The effect of ranitidine, cimetidine or famotidine on low‐dose post‐prandial alcohol absorption

• Published in: Alimentary pharmacology & therapeutics Vol. 5; no. 3; pp. 263 - 272
• Main Authors: FRASER, A. G., PREWETT, E. J., HUDSON, M., SAWYERR, A. M., ROSALKI, S. B., POUNDER, R. E.
• Format: Journal Article
• Language: English
• Published: Oxford, UK Blackwell Publishing Ltd 01.06.1991; Blackwell
• Subjects: Adult; Biological and medical sciences; Cimetidine - administration & dosage; Cimetidine - pharmacology; Digestive system; Double-Blind Method; Eating; Ethanol - blood; Ethanol - metabolism; Famotidine - administration & dosage; Famotidine - pharmacology; Humans; Intestinal Absorption - drug effects; Male; Medical sciences; Pharmacology. Drug treatments; Ranitidine - administration & dosage; Ranitidine - pharmacology; Human; Drug alcohol interaction; Absorption; Ethanol; H2 receptor; Alcoholemia; Antiulcer agent; Normal; Antihistaminic
• ISSN: 0269-2813; 1365-2036
• DOI: 10.1111/j.1365-2036.1991.tb00027.x

SUMMARY Plasma alcohol concentration following oral ingestion of 0.3 g/kg of alcohol (ethyl alcohol), one hour after an evening meal, was measured in four groups of 12 healthy subjects.

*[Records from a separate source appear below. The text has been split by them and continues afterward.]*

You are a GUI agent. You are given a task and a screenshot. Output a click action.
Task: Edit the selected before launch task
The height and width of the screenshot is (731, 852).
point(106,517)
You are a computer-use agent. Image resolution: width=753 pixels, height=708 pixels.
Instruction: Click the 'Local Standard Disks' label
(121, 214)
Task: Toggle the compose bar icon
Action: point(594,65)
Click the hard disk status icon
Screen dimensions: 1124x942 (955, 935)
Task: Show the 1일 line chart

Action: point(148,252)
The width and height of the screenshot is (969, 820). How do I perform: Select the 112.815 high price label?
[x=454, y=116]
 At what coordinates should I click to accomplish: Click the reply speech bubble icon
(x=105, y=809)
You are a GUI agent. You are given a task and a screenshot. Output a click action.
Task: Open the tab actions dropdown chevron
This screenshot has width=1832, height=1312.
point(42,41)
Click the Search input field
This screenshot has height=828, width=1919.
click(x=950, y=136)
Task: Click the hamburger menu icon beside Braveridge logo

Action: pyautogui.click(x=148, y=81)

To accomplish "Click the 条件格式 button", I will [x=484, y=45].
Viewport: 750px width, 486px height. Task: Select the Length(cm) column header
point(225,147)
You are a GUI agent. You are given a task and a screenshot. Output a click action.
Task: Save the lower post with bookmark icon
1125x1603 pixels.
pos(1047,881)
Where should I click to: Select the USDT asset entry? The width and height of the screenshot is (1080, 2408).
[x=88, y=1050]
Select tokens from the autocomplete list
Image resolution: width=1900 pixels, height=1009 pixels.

Each group had a control study and a repeat study after 7 days dosing with either placebo or an H2‐receptor antagonist (300 mg ranitidine nocte, 800 mg cimetidine nocte, or 40 mg famotidine nocte). There was no significant difference between the control and post‐dosing studies in the integrated 4‐h plasma alcohol concentration, peak plasma alcohol concentration, or time to reach peak alcohol concentration. This study shows that post‐prandial alcohol absorption after 0.3 g/kg of alcohol is not affected by ranitidine, cimetidine or famotidine.